Opinion: Super may be ‘mature’, but funds still need to evolve

We’re now one year on from the implementation of the Retirement Income Covenant, and the superannuation sector is still in the gun for its lack of action in improving member outcomes and customer service.

The covenant demands super funds develop a strategy to assist members transitioning to retirement, and is seen as a crucial move in supporting Australia’s retirees.

We still have not recovered from the mass exodus of financial advisers in the wake of the royal commission. Australian retirees want trusted advice. Super funds have a huge opportunity to bridge this gap, and yet most are dropping the ball with regard to retirees.

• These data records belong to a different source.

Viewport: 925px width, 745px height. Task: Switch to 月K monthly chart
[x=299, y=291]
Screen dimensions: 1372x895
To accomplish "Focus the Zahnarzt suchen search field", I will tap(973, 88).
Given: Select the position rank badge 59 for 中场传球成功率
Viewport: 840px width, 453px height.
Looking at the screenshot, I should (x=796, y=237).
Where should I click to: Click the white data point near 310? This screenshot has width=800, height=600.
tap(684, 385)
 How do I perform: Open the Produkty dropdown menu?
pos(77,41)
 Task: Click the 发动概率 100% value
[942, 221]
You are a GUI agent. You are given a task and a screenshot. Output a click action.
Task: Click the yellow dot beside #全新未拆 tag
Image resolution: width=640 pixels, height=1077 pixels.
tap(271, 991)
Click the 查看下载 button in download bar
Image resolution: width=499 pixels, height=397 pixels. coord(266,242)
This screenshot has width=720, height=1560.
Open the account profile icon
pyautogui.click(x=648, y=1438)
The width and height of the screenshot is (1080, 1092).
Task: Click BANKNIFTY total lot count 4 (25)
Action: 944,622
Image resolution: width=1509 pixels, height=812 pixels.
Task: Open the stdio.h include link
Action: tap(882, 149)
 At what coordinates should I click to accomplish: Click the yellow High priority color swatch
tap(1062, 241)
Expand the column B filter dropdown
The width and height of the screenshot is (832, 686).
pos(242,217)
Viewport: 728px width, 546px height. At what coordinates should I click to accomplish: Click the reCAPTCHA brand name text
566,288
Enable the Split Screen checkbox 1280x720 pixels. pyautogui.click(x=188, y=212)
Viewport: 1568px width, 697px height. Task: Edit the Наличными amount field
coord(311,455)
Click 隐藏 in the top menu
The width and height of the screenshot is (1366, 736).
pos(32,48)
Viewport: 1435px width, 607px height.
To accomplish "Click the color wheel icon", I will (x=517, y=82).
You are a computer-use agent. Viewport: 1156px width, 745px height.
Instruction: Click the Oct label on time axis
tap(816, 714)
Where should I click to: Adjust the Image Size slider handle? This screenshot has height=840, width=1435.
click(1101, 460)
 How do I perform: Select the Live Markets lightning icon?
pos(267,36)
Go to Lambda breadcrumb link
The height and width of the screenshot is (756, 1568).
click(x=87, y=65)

The recent joint review by the Australian Prudential Regulation Authority (APRA) and the Australian Securities and Investments Commission (ASIC) also lambasted super funds for their lack of supportive strategies for members entering retirement.

Key points:

  • A joint APRA and ASIC review has criticised super funds for their slow response to developing strategies for members transitioning to retirement.
  • Regulators advocate for a shift in the super funds’ approach to accumulation and retirement phases.
  • The landscape for super funds is evolving, with the need for enhanced customer service and better-tailored products for retirees.

The current raft of core retirement income strategies is letting down retirees say APRA and ASIC. The regulators want funds to meet the challenges head on. It may need a greater financial commitment. It may require IT and technical innovation. None of which, so far, is evident.

“Many funds have brought on board chief retirement officers and now offer rudimentary account-based pension products. However, it’s evident that only a few possess in-depth data on their members nearing retirement,” the review notes.

Super funds need to invest more in human resources and IT systems, to cater for an anticipated surge in queries from customers either nearing or already in retirement, and to drive product innovations to improve retirement income.

ASIC and APRA executives want super funds to change their collective mindset towards the transition to retirement and subsequent ‘decumulation’ phases.

Historically, funds prioritised attracting and managing contributions from members in the accumulation phase. The compulsory super system is now just over 30 years old. It was primarily designed to assist members in their retirement savings journey. Mission accomplished (so far).

Now regulators believe helping members who are transitioning to retirement should be given equal footing to retirement saving.

And they’re ready to enforce this stance through additional regulations.

The Retirement Income Covenant mandates funds to guide members from savings to retirement and to provide customer service on par with what consumers experience with banks and other enterprises.

Tailored advice

Financial services minister Stephen Jones wants super funds to offer more tailored advice to members. He has outlined proposals to make it easier for super funds to provide this advice to members.

The report mentions annuity-type products for retirees as a viable means of securing income. So far, their uptake has been minimal. There is also a trend of retirees not spending enough superannuation and, instead, provisioning for unforeseen future expenses – often unnecessarily.

Super funds have made strides towards improving retirement outcomes. But there is much to be done to help members move from accumulating retirement wealth into better management of their nest eggs once they retire.

The days of retirees simply depositing money into their super funds and letting it be are gone. The superannuation system may now officially be declared ‘mature’, but it’s time for the funds to grow up, too.

Are you happy with the way your fund has helped you move into the retirement phase? Do you think super funds could do more to improve member outcomes? If you’re not yet retired, what do you think your fund could do to help you?

Also read: Trustees need to improve retirement outcomes, review finds


  1. I found the superannuation industry needs a good shaking up. The comparison of the super funds is a myth. How will a non-financial person understand the investment returns from 1 year to 10 years means to his/her nest eggs? The practical question is how much a retiring person needs to retire, $1m, $2m, or $3,m ? It all depends on one’s needs in retirement lifestyle. However, in my experience, the financial advisor never asks this question. Nor does he ask about your family background. One may be old but has a young family, for instant. When I first joined a superannuation fund when I was working. I was advised superannuation is the best strategy to invest in my retirement. If I chose the strategy right, my nest eggs will reach to a million dollar. Recently, I have been told my super balance will be worth at best $200k when I reach 90 years old in 13 years’ time. Did something go wrong with the super fund crystal ball?